The boys' preschool teacher was very good about teaching kids very early on that families can look different.  Indeed, that families should look different.  She asked the kids how many people it took to make a family.  Most of the kids counted the members of their family on their fingers and said that number.  But their teacher said it actually only took two people to make a family.  And that could be a number of different combinations:  mother and child, father and child, man and woman, man and man, woman and woman, etc.  There was nothing that was strange about any of those possibilities.  And if your family had more than two people, well good for you.  A family is a family.  The end.  No right, no wrong.  No natural, no unnatural.  Just people who love each other and wish to make a life together. How I wish Mrs. A. could've been the teacher to the nation for the past, oh, seventy years.

The boys had a gay family in their preschool class and I wanted to re-iterate what their teacher said so I was talking to them about different families and I mentioned that B, in their class, had two moms.  D looked puzzled and said, "B has two moms?"  

"Yep," I replied, somewhat frightened of what was coming next.

"Whoa.  She. Must. Get. Yelled. At. A. LOT."  That was his takeaway.  

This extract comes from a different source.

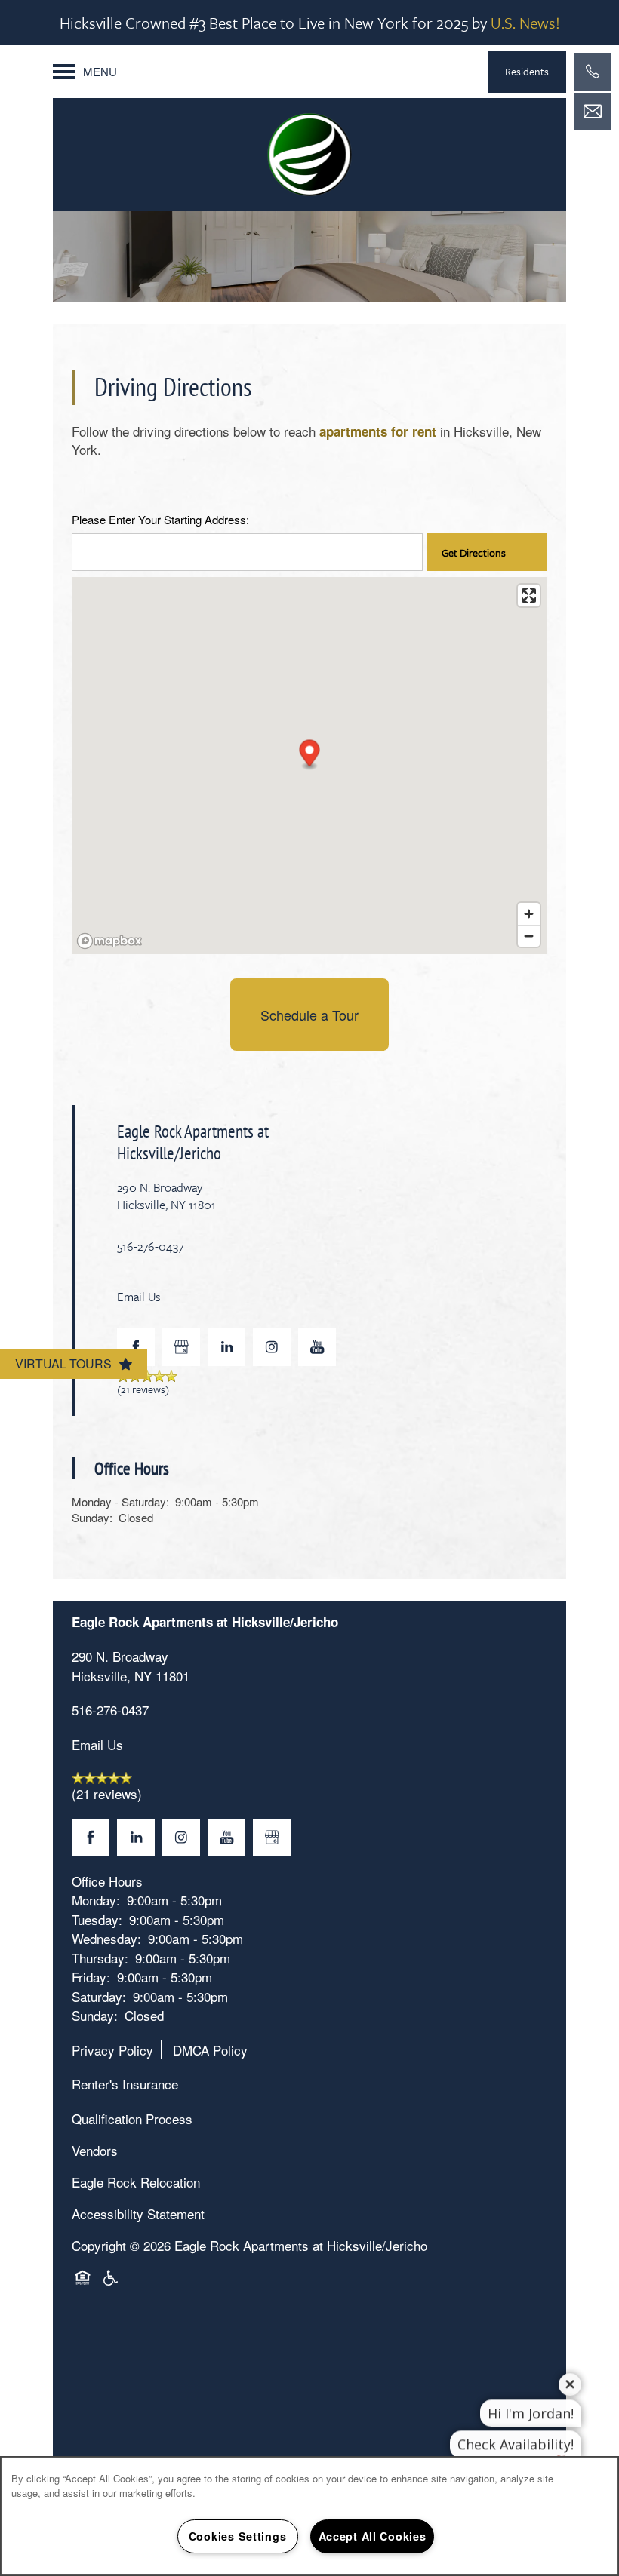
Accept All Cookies (373, 2536)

Although it doesn't reflect positively on me, as their primary caretaker, I still loved it.  Having two moms was not an oddity but more of a concern because, in his experience, moms yell more than dads.  I honestly believe my kids' generation will be the last to live in a United States where citizens do not have equal rights.  At least that's my most sincere hope.  

I hate that, with his history-making statement last night, the President immediately made the upcoming election about same-sex marriage.  And that is what it will be about.  But I agree with what Charles Blow wrote in the NY Times:

"Today, we are an inch taller as a nation. Today, we are a mile closer to the ideals described in the Declaration of Independence. Today, we have been transported light-years beyond where many ever thought we would be."

Amen.

We were watching the news months back when New York passed their same-sex marriage bill.  The boys had questions about why people were crying and laughing and celebrating.  When I told them it was because, that now, in that state, people could marry whomever they wanted, man or woman.  They both then voiced their support for equal rights: "We're totally going to marry dudes.  Girls stink."  Should the sentiment endure another 20 or 30 years, I hope they can.

I can't promise you boys a lot in this world, but I can promise you that we will love you no matter whom you love.  The end.